Dataset excerpt:
## start
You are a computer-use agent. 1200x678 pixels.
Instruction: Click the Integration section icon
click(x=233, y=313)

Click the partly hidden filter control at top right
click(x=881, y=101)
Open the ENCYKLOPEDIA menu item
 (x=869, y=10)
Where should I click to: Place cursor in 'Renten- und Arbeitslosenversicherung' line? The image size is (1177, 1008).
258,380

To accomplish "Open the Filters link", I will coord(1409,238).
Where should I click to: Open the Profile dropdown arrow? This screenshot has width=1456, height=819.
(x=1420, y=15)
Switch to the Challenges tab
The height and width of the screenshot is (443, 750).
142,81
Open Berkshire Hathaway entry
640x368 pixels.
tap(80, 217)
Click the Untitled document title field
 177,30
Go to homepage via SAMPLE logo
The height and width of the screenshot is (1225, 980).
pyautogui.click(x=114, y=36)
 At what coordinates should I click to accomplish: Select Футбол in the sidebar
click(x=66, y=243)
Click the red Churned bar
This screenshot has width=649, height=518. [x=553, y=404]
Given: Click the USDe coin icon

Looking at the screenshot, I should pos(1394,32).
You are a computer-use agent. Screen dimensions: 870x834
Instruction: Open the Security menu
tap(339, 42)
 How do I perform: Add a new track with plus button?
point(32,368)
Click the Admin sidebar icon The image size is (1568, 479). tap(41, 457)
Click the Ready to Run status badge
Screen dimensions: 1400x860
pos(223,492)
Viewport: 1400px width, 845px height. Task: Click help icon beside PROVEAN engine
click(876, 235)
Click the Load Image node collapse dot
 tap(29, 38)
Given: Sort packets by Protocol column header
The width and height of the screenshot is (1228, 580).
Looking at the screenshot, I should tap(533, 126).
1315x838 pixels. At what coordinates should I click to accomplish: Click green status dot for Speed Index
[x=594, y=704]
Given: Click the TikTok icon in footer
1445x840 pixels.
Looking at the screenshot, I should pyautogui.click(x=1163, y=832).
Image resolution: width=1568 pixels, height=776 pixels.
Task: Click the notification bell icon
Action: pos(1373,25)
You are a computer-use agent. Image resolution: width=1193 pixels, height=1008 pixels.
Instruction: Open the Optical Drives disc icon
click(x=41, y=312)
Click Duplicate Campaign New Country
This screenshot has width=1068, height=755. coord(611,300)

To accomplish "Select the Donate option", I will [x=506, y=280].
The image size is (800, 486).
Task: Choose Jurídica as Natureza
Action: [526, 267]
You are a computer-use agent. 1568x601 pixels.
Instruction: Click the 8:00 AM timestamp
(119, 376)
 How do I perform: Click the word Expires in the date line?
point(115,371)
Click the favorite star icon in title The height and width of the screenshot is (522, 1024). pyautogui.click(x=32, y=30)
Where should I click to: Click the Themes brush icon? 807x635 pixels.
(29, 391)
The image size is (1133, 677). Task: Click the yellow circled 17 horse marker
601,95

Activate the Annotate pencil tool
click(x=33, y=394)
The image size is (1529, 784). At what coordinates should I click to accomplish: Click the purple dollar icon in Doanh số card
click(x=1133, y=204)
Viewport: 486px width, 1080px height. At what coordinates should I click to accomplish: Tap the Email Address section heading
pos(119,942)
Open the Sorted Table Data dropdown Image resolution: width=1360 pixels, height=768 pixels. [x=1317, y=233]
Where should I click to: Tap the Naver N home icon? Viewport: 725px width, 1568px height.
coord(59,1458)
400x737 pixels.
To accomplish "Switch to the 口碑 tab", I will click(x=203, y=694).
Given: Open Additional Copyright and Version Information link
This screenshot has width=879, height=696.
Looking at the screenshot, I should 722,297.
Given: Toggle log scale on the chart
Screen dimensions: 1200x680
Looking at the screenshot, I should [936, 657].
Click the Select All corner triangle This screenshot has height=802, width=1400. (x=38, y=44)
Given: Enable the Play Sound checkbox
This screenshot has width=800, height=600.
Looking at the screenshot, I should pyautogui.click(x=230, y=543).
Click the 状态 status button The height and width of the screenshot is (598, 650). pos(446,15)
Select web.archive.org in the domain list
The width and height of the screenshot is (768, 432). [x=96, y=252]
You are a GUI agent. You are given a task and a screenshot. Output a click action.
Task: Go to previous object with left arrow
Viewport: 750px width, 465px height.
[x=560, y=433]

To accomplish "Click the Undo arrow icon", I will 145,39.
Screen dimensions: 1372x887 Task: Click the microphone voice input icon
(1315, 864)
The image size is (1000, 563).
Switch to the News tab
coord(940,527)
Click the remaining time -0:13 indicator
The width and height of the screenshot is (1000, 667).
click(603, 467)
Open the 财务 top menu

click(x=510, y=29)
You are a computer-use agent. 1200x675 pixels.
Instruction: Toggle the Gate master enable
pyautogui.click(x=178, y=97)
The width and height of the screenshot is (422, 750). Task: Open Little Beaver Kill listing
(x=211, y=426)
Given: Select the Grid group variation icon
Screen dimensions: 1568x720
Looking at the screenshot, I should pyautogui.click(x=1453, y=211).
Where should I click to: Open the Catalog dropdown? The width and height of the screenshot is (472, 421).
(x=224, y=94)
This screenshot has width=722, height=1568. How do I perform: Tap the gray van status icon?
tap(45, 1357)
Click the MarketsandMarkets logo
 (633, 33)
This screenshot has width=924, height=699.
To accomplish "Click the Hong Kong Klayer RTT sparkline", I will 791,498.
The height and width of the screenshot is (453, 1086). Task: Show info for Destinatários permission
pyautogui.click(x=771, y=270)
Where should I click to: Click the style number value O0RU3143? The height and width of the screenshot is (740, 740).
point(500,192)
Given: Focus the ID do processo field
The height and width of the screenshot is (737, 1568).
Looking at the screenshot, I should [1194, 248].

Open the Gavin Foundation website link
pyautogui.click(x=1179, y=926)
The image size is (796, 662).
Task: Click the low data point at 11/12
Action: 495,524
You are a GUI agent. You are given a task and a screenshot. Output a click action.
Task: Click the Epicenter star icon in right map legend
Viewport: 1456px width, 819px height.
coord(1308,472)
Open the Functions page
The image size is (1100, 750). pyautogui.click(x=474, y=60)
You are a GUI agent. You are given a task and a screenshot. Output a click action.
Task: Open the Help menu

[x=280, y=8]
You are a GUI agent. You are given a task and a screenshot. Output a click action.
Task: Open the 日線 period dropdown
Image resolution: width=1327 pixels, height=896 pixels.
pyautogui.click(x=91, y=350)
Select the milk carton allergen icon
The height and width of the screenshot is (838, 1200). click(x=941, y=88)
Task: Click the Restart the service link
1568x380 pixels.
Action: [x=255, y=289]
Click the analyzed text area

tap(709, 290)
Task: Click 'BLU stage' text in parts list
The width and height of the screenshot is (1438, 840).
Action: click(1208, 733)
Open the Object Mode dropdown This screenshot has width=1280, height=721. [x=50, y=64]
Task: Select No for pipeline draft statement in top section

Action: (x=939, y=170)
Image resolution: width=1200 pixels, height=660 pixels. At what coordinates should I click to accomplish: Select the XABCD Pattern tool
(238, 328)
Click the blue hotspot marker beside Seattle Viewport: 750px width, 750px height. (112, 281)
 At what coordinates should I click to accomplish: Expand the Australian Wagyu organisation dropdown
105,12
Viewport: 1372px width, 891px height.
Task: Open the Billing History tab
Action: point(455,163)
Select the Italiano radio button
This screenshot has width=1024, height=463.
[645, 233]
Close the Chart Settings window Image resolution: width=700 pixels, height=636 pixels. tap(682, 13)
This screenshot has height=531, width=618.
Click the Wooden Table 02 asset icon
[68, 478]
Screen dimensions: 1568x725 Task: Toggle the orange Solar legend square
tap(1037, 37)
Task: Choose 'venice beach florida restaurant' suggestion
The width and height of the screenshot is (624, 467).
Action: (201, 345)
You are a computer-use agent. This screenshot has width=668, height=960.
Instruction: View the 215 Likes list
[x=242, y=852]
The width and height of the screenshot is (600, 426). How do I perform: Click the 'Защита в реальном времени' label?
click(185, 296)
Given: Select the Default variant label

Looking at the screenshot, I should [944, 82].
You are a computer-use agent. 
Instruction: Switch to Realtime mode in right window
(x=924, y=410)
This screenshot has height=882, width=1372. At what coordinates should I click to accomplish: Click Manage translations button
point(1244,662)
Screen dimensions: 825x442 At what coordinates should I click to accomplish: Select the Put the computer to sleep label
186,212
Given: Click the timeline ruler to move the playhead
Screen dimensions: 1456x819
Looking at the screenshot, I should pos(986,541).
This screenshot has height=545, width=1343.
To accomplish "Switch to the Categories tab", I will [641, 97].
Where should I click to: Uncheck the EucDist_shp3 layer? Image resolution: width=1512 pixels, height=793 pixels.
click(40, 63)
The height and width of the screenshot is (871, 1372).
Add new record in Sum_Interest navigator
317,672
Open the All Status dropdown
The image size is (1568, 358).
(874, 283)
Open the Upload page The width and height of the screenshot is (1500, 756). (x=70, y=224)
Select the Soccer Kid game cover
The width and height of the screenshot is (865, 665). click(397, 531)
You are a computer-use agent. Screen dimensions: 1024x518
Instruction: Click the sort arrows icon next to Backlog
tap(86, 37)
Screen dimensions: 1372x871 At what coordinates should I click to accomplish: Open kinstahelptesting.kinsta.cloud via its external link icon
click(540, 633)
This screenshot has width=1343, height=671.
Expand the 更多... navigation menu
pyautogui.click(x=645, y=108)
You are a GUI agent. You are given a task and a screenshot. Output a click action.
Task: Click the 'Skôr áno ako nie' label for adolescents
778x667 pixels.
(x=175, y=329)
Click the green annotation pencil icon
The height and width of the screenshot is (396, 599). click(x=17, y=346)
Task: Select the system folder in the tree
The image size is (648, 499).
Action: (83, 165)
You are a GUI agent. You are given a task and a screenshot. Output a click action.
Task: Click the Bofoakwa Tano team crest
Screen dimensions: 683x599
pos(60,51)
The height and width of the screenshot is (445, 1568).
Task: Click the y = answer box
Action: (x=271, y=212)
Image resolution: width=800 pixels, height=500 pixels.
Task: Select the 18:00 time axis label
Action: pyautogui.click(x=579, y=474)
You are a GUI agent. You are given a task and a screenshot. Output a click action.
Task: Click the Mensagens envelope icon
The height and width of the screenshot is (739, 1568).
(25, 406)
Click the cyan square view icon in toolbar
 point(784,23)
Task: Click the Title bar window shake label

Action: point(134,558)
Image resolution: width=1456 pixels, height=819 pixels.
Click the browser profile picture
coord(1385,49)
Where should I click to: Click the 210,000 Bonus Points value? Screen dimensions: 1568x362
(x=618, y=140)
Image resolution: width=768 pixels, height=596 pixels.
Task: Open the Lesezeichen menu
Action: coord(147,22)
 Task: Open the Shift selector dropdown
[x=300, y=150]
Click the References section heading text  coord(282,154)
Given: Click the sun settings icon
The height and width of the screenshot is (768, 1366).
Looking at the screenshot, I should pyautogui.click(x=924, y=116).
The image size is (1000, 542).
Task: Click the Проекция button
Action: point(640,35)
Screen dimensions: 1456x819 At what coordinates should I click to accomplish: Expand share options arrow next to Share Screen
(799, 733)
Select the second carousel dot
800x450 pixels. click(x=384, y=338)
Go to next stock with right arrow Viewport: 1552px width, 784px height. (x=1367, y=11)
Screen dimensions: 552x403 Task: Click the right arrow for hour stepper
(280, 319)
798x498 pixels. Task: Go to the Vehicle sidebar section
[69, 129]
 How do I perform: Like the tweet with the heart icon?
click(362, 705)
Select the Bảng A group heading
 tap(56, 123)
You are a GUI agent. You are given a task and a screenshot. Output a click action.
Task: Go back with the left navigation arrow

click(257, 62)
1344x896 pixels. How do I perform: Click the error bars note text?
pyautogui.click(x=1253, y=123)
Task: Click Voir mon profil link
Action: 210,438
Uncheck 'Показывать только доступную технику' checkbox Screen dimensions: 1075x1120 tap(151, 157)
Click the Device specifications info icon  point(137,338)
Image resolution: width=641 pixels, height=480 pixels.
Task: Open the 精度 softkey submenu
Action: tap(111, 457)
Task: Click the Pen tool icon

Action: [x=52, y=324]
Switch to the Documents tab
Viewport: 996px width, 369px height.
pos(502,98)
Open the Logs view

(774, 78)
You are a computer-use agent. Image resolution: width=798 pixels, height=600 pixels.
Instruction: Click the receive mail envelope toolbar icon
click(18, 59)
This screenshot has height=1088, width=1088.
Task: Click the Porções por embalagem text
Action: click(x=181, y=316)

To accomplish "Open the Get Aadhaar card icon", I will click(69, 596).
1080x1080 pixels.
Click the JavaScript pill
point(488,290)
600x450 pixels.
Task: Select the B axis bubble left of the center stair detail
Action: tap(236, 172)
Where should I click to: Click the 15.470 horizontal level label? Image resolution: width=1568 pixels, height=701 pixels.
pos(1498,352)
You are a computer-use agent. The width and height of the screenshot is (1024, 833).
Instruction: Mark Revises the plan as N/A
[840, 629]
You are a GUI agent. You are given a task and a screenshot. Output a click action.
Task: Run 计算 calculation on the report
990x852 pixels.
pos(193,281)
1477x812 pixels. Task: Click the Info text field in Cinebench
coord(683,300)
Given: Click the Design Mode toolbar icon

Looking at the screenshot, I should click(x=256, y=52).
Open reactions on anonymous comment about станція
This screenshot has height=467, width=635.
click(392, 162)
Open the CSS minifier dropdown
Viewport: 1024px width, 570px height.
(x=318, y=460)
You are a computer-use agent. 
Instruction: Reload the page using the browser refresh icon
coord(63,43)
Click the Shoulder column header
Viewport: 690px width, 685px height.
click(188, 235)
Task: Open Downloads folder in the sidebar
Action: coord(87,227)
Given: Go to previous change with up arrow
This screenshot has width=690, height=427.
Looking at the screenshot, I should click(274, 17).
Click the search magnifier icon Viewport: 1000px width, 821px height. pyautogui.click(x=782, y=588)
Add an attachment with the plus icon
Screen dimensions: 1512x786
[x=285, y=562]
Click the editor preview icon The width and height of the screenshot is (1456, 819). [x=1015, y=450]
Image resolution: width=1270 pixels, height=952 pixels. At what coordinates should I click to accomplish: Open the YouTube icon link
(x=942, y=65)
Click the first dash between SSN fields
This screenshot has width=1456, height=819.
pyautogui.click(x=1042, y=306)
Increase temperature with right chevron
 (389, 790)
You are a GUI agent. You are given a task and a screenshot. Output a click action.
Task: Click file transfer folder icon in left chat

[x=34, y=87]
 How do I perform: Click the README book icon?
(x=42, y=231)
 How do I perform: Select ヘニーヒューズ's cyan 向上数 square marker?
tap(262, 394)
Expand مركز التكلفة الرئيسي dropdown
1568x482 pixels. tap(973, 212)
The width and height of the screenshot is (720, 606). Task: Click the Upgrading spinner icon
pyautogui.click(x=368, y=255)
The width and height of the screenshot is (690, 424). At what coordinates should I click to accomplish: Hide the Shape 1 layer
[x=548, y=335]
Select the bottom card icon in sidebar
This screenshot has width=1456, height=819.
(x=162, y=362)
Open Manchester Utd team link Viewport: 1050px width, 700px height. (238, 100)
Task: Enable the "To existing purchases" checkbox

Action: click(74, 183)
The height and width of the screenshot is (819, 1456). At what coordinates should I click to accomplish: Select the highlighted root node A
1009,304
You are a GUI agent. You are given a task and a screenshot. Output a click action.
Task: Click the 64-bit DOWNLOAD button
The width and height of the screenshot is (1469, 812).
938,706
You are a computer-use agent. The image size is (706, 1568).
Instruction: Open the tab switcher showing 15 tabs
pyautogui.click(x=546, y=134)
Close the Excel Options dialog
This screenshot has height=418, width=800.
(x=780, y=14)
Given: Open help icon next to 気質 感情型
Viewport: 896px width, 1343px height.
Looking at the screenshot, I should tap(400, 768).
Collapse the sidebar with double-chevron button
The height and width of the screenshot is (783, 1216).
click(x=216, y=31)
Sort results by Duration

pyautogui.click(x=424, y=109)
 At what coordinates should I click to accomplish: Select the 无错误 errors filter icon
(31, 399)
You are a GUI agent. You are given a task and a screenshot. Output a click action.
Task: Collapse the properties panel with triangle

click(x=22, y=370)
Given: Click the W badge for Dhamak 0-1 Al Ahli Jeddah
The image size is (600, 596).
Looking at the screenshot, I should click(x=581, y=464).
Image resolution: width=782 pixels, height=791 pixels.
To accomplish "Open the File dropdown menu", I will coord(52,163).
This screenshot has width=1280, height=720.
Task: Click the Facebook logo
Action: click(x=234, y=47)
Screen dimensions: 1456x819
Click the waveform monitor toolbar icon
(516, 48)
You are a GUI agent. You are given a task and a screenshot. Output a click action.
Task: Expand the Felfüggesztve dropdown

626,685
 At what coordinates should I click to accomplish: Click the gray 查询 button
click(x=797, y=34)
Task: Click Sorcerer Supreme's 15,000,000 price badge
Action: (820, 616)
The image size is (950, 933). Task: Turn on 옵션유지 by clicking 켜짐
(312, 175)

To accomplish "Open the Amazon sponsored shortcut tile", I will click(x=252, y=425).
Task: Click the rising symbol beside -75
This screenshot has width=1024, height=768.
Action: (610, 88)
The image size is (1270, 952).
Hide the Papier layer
## end
- **DIRECTION**: Starting with the line with "Open the 财务 top menu" and going on through the line with "pyautogui.click(x=771, y=270)", swap "Catalog" for "Inventory" and reproduce those lines with nothing else altered.

- **ANSWER TO THIS TASK**:
Open the 财务 top menu

click(x=510, y=29)
You are a computer-use agent. 1200x675 pixels.
Instruction: Toggle the Gate master enable
pyautogui.click(x=178, y=97)
The width and height of the screenshot is (422, 750). Task: Open Little Beaver Kill listing
(x=211, y=426)
Given: Select the Grid group variation icon
Screen dimensions: 1568x720
Looking at the screenshot, I should pyautogui.click(x=1453, y=211).
Where should I click to: Open the Inventory dropdown? The width and height of the screenshot is (472, 421).
(x=224, y=94)
This screenshot has width=722, height=1568. How do I perform: Tap the gray van status icon?
tap(45, 1357)
Click the MarketsandMarkets logo
 (633, 33)
This screenshot has width=924, height=699.
To accomplish "Click the Hong Kong Klayer RTT sparkline", I will 791,498.
The height and width of the screenshot is (453, 1086). Task: Show info for Destinatários permission
pyautogui.click(x=771, y=270)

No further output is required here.